2. PEM electrolyser (1) according to claim 1, wherein the bead width (s 1) of the upper first rib (11 a) of the upper bipolar plate (3 a) is narrower than the bead width (s 2) of the lower first rib (11 b) of the lower bipolar plate (3 b).

3. PEM electrolyser (1) according to claim 1 or 2, characterized in that the bead width (s 2) of the lower first rib (11 b) of the lower bipolar plate (3 b) is at least twice the bead width (s 1) of the upper first rib (11 a) of the upper bipolar plate (3 a).

4. A PEM electrolyser (1) according to claim 1,2 or 3, characterized in that the bead width (s 1) of the upper first rib (11 a) of the upper bipolar plate (3 a) is not greater than 100 μm, preferably not greater than 50 μm.

5. PEM electrolyser (1) according to any one of the preceding claims, wherein the first rib (11) and/or the second rib (12) and/or the third rib (13) each have at least one arc-shaped region (111, 121, 131), wherein the arc-shaped regions (111, 121, 131) have a radius (R', R, R ").

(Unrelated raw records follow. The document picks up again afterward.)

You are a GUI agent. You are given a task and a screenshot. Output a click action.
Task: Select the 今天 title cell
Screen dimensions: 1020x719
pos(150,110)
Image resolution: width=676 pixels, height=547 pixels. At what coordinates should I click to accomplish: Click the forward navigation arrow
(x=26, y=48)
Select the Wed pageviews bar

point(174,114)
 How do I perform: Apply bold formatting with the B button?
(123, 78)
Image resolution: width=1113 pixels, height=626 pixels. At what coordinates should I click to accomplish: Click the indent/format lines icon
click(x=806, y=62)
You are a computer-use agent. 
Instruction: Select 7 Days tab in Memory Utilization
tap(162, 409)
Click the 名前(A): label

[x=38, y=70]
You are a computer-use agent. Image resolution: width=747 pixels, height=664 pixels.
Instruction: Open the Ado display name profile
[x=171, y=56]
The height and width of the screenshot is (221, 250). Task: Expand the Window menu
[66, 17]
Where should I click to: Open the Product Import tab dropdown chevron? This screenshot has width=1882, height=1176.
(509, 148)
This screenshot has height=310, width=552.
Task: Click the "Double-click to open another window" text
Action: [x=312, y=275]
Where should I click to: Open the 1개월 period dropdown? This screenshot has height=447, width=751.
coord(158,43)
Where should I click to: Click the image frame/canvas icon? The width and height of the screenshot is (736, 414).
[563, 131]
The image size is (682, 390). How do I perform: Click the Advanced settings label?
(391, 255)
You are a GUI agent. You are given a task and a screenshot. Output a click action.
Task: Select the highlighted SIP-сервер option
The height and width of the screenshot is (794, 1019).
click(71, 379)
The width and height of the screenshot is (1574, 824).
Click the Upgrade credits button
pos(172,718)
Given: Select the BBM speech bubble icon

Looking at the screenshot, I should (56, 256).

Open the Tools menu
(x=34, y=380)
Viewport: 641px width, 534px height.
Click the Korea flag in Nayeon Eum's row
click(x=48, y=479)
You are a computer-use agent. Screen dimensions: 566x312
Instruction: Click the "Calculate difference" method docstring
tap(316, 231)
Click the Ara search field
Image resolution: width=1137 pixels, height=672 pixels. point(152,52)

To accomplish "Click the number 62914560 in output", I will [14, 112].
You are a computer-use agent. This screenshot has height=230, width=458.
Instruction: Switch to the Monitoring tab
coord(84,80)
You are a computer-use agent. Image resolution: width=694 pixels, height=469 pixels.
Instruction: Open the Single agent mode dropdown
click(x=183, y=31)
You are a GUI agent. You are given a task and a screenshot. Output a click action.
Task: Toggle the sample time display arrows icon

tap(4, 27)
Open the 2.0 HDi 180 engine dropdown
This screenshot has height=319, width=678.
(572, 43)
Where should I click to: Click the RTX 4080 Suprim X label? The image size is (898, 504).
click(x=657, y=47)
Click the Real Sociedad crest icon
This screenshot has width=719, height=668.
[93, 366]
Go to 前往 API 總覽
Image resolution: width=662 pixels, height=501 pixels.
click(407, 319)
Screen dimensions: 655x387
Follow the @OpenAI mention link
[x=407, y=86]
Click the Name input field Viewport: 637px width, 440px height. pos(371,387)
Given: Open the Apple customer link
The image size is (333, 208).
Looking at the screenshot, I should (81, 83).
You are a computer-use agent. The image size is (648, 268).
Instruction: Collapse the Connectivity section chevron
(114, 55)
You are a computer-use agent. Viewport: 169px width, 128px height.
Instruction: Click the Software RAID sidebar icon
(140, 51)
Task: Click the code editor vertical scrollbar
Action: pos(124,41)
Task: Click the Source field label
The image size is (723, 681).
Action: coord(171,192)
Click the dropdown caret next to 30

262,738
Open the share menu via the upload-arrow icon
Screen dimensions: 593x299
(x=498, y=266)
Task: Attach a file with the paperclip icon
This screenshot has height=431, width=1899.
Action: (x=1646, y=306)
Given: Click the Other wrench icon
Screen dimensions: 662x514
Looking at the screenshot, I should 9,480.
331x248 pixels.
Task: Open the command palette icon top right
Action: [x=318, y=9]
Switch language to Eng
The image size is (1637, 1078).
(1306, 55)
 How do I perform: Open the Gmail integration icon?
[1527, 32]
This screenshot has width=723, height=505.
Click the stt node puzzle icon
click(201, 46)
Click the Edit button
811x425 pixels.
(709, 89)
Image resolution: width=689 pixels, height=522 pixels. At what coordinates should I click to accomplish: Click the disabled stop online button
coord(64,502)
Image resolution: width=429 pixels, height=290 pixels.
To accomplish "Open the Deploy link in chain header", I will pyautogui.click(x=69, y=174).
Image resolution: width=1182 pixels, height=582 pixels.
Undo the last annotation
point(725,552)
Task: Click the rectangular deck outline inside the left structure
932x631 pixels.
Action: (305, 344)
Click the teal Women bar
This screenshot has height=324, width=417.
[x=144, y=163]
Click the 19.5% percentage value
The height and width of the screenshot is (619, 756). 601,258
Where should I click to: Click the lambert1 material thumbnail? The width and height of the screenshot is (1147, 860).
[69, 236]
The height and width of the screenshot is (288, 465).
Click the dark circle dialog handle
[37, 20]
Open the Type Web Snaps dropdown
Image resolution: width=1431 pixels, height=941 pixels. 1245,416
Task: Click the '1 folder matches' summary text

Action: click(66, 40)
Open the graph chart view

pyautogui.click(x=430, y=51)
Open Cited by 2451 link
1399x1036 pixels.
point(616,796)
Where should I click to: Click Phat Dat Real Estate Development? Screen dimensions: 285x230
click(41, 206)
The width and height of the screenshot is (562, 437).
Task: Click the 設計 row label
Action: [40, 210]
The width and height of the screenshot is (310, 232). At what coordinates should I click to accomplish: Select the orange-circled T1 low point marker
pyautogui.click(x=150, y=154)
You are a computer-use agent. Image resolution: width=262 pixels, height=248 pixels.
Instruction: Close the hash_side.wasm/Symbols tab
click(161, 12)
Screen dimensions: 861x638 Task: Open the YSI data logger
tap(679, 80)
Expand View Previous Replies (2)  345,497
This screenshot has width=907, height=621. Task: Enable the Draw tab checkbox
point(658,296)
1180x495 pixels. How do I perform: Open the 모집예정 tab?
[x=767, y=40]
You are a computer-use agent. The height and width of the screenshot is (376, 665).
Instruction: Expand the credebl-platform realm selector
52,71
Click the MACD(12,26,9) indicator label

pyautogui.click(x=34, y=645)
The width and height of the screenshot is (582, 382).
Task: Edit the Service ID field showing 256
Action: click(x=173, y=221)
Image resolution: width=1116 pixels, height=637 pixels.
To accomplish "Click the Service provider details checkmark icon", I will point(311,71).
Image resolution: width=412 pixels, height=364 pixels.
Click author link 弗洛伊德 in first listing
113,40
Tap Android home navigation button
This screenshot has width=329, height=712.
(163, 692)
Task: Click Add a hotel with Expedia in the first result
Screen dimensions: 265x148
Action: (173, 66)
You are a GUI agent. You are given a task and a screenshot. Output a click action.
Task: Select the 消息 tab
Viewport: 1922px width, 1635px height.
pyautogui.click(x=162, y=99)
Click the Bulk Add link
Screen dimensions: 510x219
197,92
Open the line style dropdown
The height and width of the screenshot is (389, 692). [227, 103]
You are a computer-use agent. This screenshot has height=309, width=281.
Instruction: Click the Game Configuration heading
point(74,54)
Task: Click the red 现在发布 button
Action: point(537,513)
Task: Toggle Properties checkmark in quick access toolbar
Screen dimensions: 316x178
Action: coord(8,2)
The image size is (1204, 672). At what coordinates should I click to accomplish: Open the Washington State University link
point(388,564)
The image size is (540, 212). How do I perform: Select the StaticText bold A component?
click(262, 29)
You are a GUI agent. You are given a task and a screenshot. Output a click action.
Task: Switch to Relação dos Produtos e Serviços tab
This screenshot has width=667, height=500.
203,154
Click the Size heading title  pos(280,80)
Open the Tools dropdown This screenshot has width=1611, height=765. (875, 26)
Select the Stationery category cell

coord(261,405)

6. PEM electrolyser (1) according to the preceding claim, characterized in that the arc-shaped region (111, 121, 131) has a radius (R ', R, R ") only in part and comprises at least in part a flattened region (L', L, L") extending at least almost parallel to a reference axis (50), in particular on a portion (11.1, 12.1, 13.1) of the surface facing away from the reference axis (50).

7. PEM electrolyser (1) according to any of the preceding claims, wherein the active area (21) of the bipolar plate (3) is greater than 1000cm ², preferably greater than 2000cm ².

8. PEM electrolyser (1) according to any of the preceding claims, wherein said first ribs (11) have an offset d with respect to said second ribs (12).

9. PEM electrolyser (1) according to any of the preceding claims, wherein said bipolar plate (3) has anode channels (3 a) and cathode channels (3 b) in said active area (21).

10. PEM electrolyser (1) according to the preceding claim, wherein the anode channels (3 a) and the cathode channels (3 b) are structurally identical.

11. Use of a PEM electrolyser (1) according to any of the preceding claims for the electrolysis of water.